# GIVEN RECORDS:
=-=-=-=-=

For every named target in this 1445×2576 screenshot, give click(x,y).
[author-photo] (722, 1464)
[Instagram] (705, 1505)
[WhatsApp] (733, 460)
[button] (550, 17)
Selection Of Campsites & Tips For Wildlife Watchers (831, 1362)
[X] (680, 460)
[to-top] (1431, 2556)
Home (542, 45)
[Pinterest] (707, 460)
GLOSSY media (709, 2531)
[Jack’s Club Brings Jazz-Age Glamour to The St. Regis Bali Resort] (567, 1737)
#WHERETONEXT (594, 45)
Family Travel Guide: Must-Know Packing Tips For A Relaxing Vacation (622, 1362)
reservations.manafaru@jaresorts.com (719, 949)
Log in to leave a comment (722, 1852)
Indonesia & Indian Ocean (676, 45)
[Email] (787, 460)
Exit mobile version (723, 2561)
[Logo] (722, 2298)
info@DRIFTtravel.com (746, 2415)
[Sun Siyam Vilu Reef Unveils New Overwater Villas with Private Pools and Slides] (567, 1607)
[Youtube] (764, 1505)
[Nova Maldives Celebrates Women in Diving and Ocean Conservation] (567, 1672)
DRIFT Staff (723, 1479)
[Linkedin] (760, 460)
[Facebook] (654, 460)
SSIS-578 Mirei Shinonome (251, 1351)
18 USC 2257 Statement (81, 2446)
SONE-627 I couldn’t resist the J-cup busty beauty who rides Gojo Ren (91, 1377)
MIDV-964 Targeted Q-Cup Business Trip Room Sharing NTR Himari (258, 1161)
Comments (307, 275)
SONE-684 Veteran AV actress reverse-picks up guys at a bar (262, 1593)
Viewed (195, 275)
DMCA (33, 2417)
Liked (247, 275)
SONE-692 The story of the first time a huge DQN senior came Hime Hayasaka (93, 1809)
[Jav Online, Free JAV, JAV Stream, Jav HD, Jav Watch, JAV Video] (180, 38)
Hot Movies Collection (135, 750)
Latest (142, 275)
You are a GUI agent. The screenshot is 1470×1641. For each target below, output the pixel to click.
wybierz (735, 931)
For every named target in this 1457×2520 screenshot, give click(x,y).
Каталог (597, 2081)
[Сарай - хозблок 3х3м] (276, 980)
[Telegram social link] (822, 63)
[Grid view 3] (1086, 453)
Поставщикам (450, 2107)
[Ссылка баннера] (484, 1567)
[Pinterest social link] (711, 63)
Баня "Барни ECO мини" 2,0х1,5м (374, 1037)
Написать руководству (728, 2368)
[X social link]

=-=-=-=-=

# YOUR GOAL:
Take the lines above from the one holding "2,0х1,5м (374, 1037)" to the last and output them exactly.

# ANSWER:
Баня "Барни ECO мини" 2,0х1,5м (374, 1037)
Написать руководству (728, 2368)
[X social link]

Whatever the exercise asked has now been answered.